### To do:
A - In the summary of the LLM bias study, which model is described as generally the least biased?
B - Write the next part of the summary of the LLM bias study, picking up after its final sentence.

No LLM is Free From Bias: A Comprehensive Study of Bias Evaluation in Large Language Models
Charaka Vinayak Kumar, Ashok Urlana, Gopichand Kanumolu, Bala Mallikarjunarao Garlapati, Pruthwik Mishra
TL;DR
This work tackles the problem of bias in large language models by proposing a unified evaluation framework that spans multiple bias facets and datasets. It introduces five prompting-based bias detection methods and evaluates four representative open-source LLMs across six benchmarks, focusing on metrics such as LMS, SS, ICAT, and gender/race-specific scores. The key findings show that all analyzed LLMs exhibit some form of bias, with Phi-3.5B generally the least biased and LL-8B often more biased, while bias patterns vary by bias type and contextual setup. The study highlights significant challenges, including the need for standardized metrics, broader bias coverage, and explainability, and outlines future directions for robust bias detection and mitigation in LLMs.

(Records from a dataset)
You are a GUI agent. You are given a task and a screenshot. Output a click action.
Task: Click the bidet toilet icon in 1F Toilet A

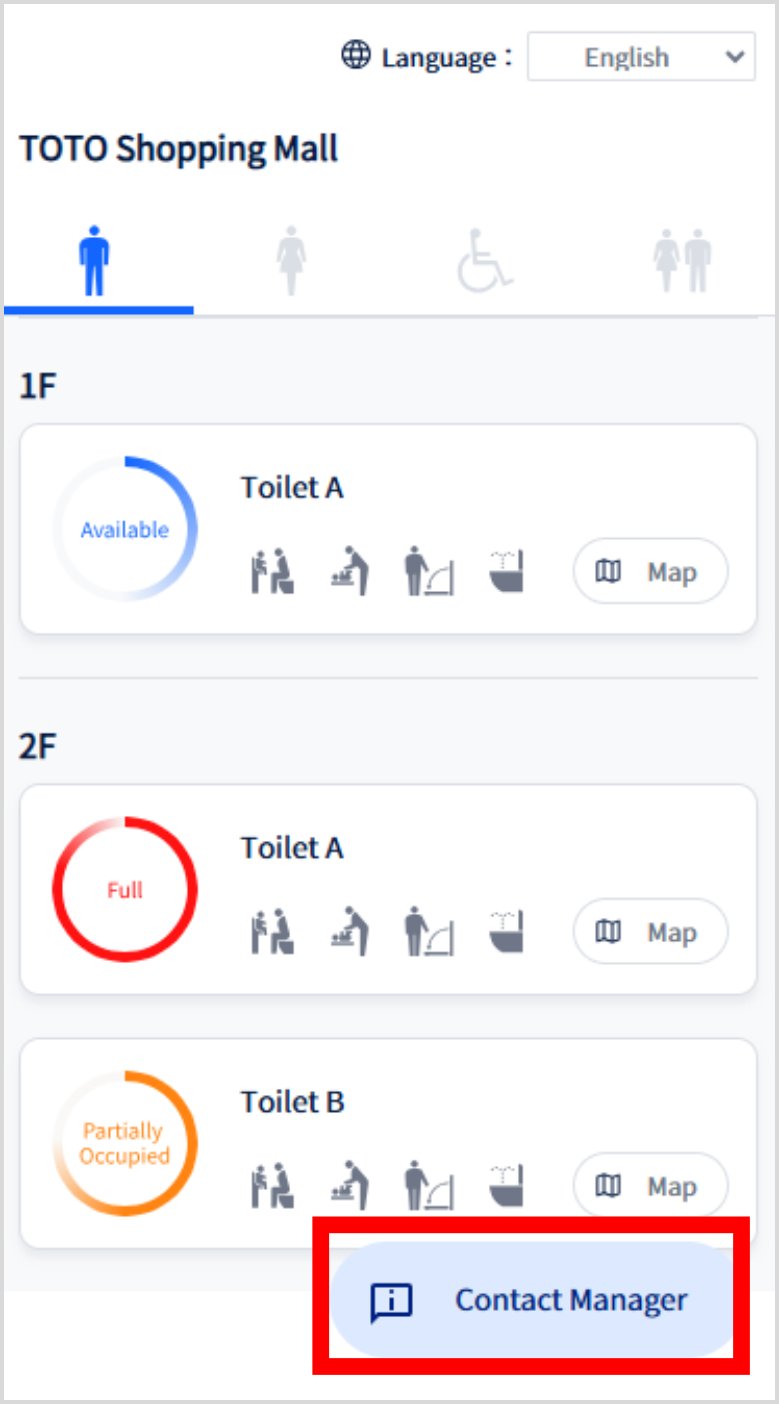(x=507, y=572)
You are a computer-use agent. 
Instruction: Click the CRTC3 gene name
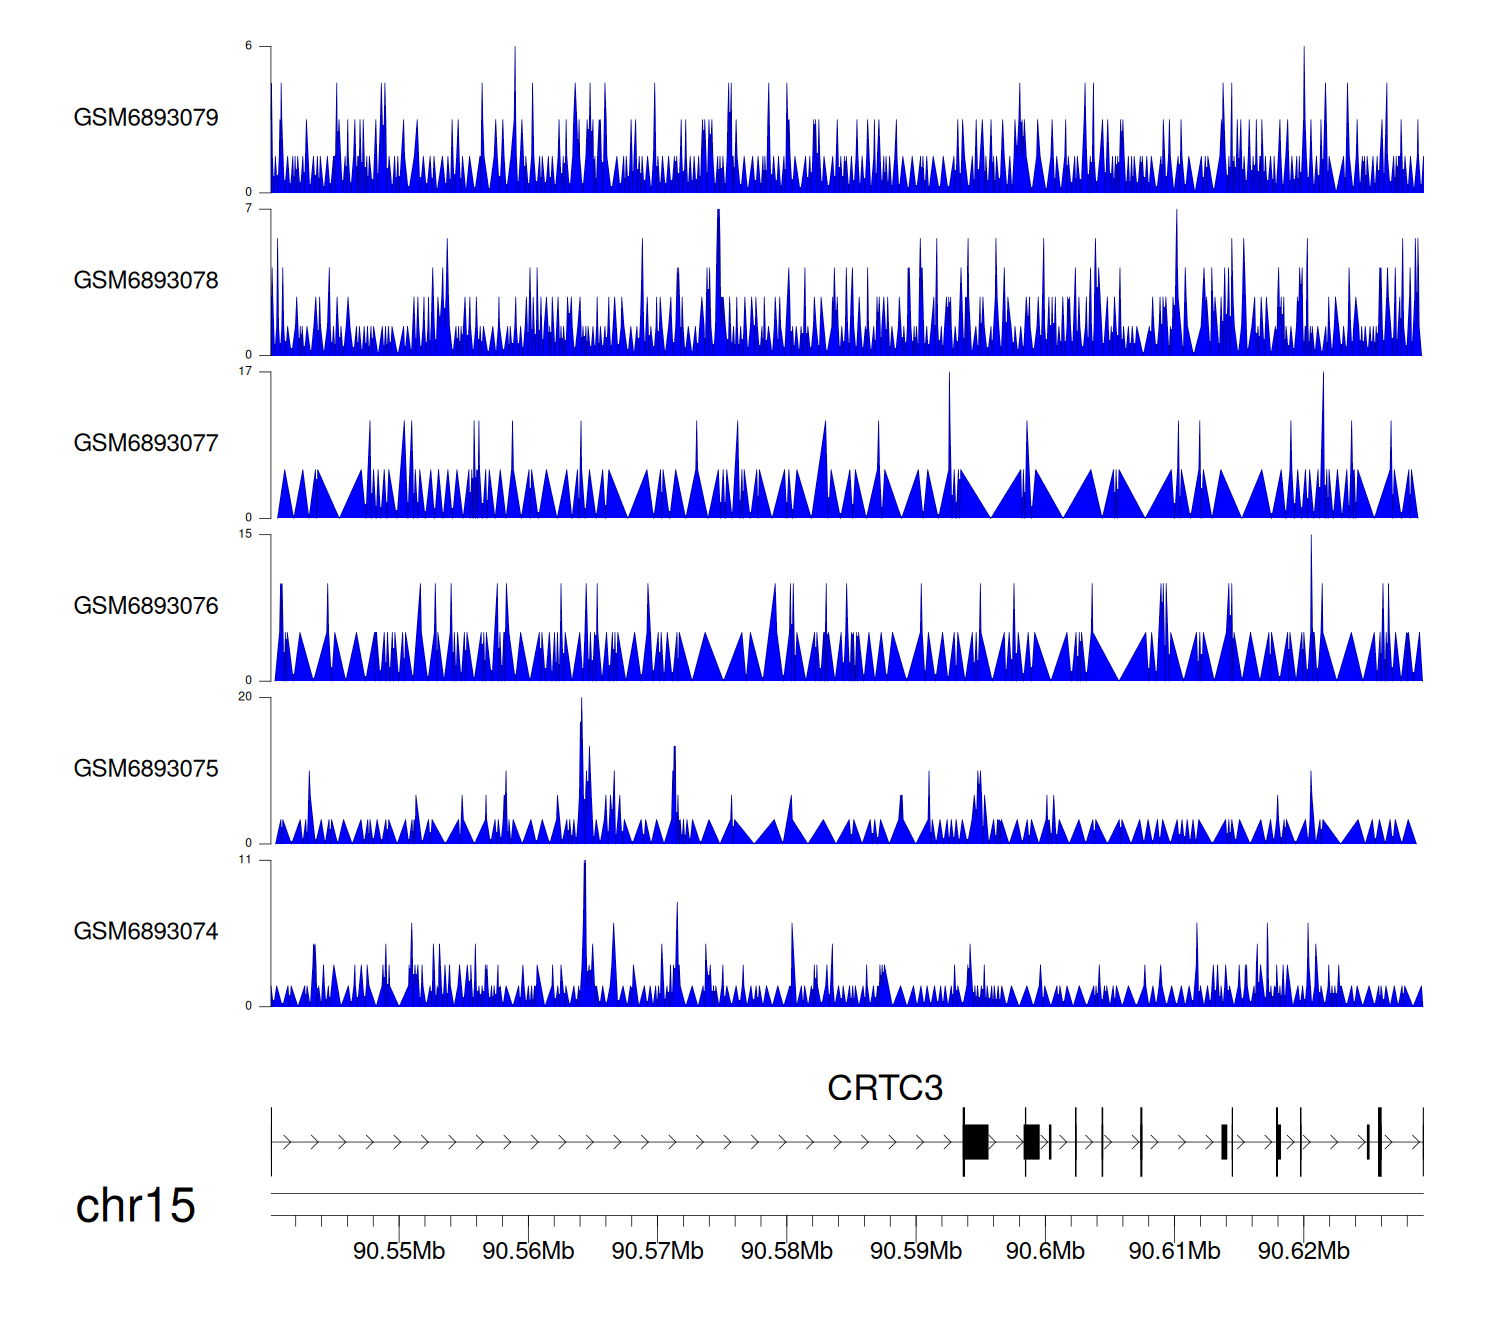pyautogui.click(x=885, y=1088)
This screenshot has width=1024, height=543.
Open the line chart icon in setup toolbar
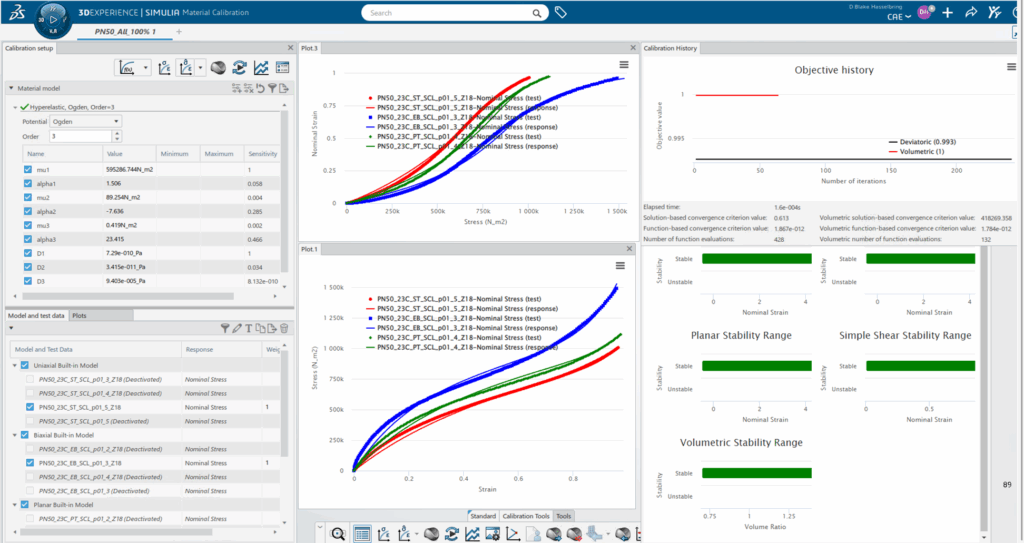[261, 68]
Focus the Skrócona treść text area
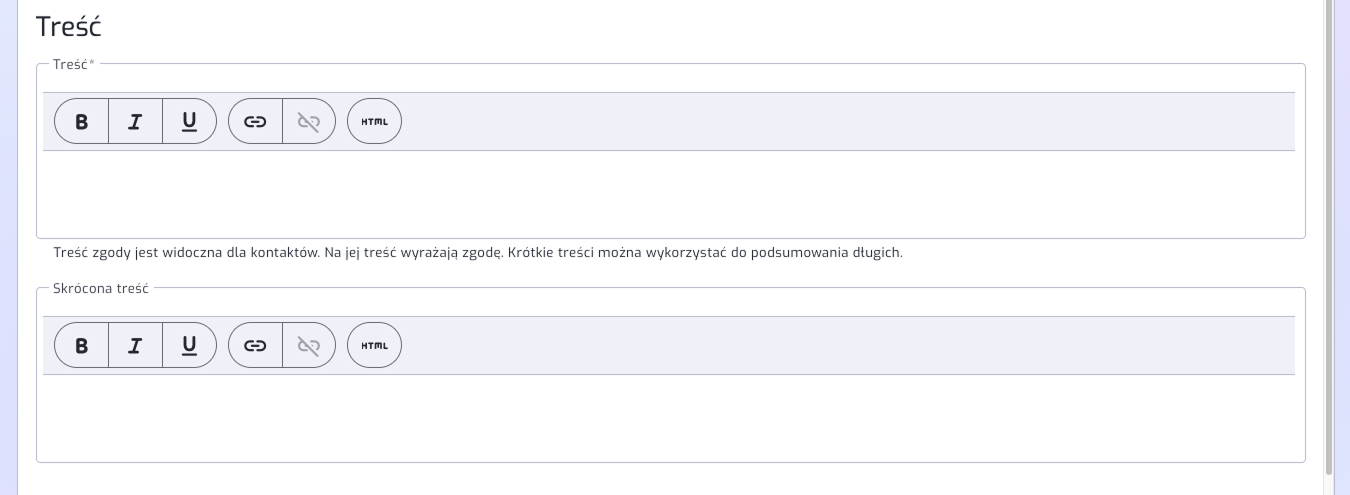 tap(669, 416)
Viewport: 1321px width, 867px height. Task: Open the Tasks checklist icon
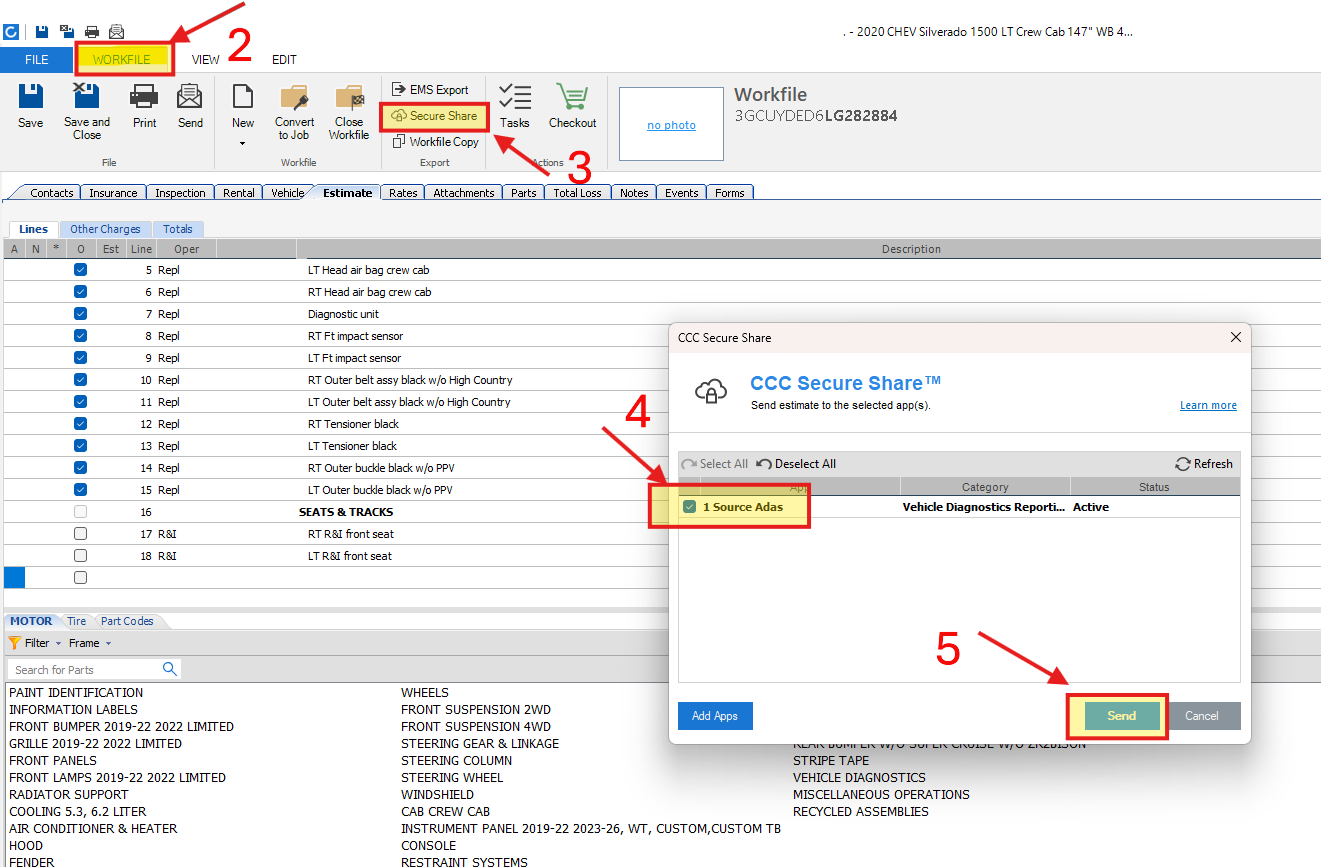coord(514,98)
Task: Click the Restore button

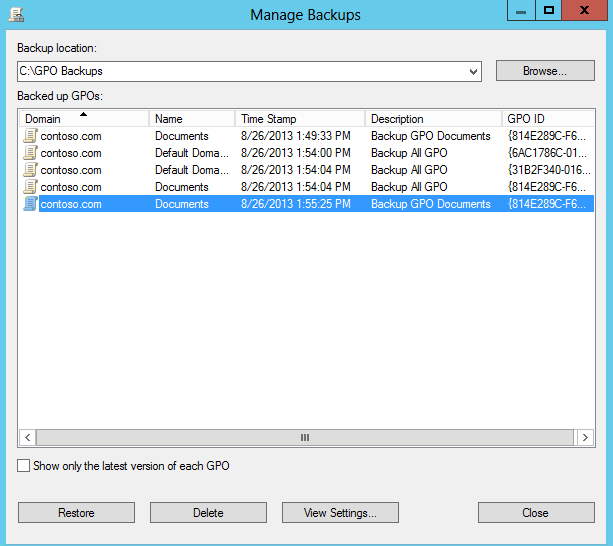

### Responses by task:
A - Phi-3.5B

B -
Abstract
Advancements in Large Language Models (LLMs) have increased the performance of different natural language understanding as well as generation tasks. Although LLMs have breached the state-of-the-art performance in various tasks, they often reflect different forms of bias present in the training data. In the light of this perceived limitation, we provide a unified evaluation of benchmarks using a set of representative small and medium-sized LLMs that cover different forms of biases starting from physical characteristics to socio-economic categories. Moreover, we propose five prompting approaches to carry out the bias detection task across different aspects of bias. Further, we formulate three research questions to gain valuable insight in detecting biases in LLMs using different approaches and evaluation metrics across benchmarks. The results indicate that each of the selected LLMs suffer from one or the other form of bias with the Phi-3.5B model being the least biased. Finally, we conclude the paper with the identification of key challenges and possible future directions.